El cielo se abrasó, el pueblo alzó los ojos y vio allá arriba al ¿Dios guerrero que descendía. Barrabás levantó el hacha y gritó:
– ¡Hoy, no mañana, hoy!
El pueblo corrió al asalto del cuartel y cayó sobre la puerta de hierro. Los judíos colocaron contra la puerta barras de hierro y llevaron escalas y antorchas. De pronto se abrió la puerta y aparecieron dos jinetes de bronce, armados de pies a cabeza, con la mirada fija, tostados por el sol, bien alimentados, seguros de sí mismos. Clavaron las espuelas en los caballos, alzaron las lanzas y súbitamente las calles se llenaron de piernas y de espaldas que huían gritando hacia la colina de la crucifixión.
Aquella colina maldita estaba pelada, completamente cubierta de sílice y espinos. Bajo todas las piedras hallábanse gotas de sangre coagulada. Cada vez que los hebreos se rebelaban y reclamaban libertad, aquella colina se cubría de cruces y en aquellas cruces se retorcían y gemían los rebeldes. Por la noche aparecían los chacales, que les comían los pies, y la mañana siguiente los cuervos, que les comían los ojos.

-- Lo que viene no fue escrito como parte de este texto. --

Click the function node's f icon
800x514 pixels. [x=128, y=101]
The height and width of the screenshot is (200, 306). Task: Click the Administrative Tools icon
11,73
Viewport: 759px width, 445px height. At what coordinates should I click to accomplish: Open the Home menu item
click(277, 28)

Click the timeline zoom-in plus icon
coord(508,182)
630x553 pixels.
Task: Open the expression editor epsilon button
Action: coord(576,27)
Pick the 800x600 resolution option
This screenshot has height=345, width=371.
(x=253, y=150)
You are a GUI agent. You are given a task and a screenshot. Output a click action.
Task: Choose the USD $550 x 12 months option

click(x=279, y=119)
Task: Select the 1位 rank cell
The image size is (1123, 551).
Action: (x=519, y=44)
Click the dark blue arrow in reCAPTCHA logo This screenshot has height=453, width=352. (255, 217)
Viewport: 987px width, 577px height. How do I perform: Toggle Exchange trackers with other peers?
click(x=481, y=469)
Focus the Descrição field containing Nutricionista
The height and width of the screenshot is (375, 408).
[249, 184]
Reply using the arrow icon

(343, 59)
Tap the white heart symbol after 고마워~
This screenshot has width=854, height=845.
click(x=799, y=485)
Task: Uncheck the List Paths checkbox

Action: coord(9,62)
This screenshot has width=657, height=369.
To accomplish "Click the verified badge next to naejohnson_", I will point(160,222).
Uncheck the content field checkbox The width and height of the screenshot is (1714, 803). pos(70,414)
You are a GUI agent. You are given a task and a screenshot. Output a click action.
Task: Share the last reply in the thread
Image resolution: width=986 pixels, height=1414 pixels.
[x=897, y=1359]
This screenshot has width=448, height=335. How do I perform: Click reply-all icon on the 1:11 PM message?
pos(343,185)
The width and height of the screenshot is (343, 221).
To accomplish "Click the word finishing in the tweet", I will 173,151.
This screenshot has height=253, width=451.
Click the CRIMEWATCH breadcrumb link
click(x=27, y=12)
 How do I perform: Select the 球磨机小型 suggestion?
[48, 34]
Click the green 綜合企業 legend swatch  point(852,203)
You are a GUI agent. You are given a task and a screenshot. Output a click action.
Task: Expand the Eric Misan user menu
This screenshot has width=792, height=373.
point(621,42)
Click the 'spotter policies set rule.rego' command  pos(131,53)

El pueblo se detuvo sin aliento al pie de la colina. Otros jinetes de bronce se abatieron sobre ellos, los rodearon, rechazaron a la judiada para quedar luego inmóviles como una barrera. No faltaba mucho para el mediodía y sin embargo la cruz aún no había llegado. En la cima de la colina, dos herreros gitanos tenían en las manos clavos y martillos y esperaban. Iban llegando los perros de la aldea, hambrientos. Vueltos hacia la colina bajo el cielo abrasador, ardían los rostros: ojos de azabache, narices ganchudas, mejillas curtidas, sienes mugrientas. Y las gruesas mujeres, con los sobacos mojados, los cabellos untados con sebo, se derretían bajo el sol y hedían.
Un grupo de pescadores, con el rostro, el pecho y los brazos devorados por el sol y el viento, con grandes ojos de niños maravillados, habían ido también desde el lago de Genezaret para ver el milagro: en el momento en que los incrédulos condujeran al zelote a la cruz, éste arrojaría sus harapos y de ellos surgiría un ángel blandiendo una espada. Habían llegado la noche anterior con sus cestos llenos de pescados, vendiéndolos a buen precio; luego habían ido a una taberna, a beber, a emborracharse, a olvidar la razón por la cual se habían trasladado a Nazaret; se acordaron de las mujeres y cantaron en su honor, luego habían comenzado a pelearse entre ellos para reconciliarse más tarde. Al amanecer volvieron a sentir en su espíritu al Dios de Israel, se lavaron y, medio dormidos, se pusieron en camino para asistir al milagro.
Esperaron y esperaron, pero se habían cansado de esperar. Un golpe de lanza en la espalda era lo que necesitaban para arrepentirse de haber ido.
– Yo digo que volvamos a nuestras barcas, compañeros -dijo un pescador vigoroso de barba gris y ensortijada y cuya frente semejaba una concha de ostra-. Recordad lo que os digo: también crucificarán a éste y el cielo no se abrirá. La cólera del cielo no acaba jamás, así como no acaba la injusticia de los hombres. ¿Qué dices tú, hijo de Zebedeo?